Researchers from ICFO and Yale have used graphene to efficiently detect mid-infrared light at room temperature and convert it into electricity. Detecting infrared light is of major importance for current applications in spectroscopy, materials processing, chemical, bio-molecular and environmental sensing, security and industry since the mid-infrared spectral region is the range where characteristic vibrational transitions and rotational excitations of many important molecules occur.
These vibrational and rotational excitations of many molecules, including hazardous and biological molecules, have frequencies that are found in the mid-infrared, which can be monitored by observing the absorption of light in this specific spectral range. However, currently available mid-infrared detectors are very inefficient, except those that can operate at cryogenic temperatures, because they incorporate superconducting elements. Thus, this low temperature limitation is a major drawback in having detectors integrated in devices for consumer products.
Now, ICFO researcher Renwen Yu, led by ICREA Prof. at ICFO Javier García de Abajo, in collaboration with Prof. Fengnian Xia’s group Yale University, have demonstrated that graphene can be used to fabricate very efficient mid-infrared detectors operating at room temperature.

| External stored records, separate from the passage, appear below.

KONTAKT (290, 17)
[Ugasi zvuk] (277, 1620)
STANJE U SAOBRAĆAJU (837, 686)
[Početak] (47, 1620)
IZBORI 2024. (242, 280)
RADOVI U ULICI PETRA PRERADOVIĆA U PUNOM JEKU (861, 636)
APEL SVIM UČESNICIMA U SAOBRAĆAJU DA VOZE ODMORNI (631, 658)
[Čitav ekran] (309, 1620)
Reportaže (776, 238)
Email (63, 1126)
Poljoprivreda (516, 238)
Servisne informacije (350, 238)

The researchers have proposed and experimentally demonstrated that the collective oscillations of charge carriers – known as graphene plasmons — are capable of boosting the sensitivity by making use of the resonant coupling between mid-infrared light and those plasmons.
In their study, the team fabricated a device on a CVD graphene wafer composed of graphene-disk plasmonic resonators connected by quasi-1D graphene nanoribbons. They then shined mid-infrared light (12,2 m wavelength) onto the setup and observed the excitation and high room-temperature absorption of IR plasmons on the surface of the graphene resonators and nanoribbons. They also observed that, thanks to the graphene nanostructures, the absorption of light that was being converted into an electrical responsivity was strongly linked to the level of the plasmonic absorption, with response times enabling detection at GHz speeds.
The results of this study show graphene to be an excellent material for ultrafast conversion of light to electrical signals at room temperature, triggering the development of very small-sized detectors that could be easily integrated into high-resolution mid-infrared cameras or high density integrated infrared photonic circuits aimed for applications such as security, bioassays or air quality monitoring, among others.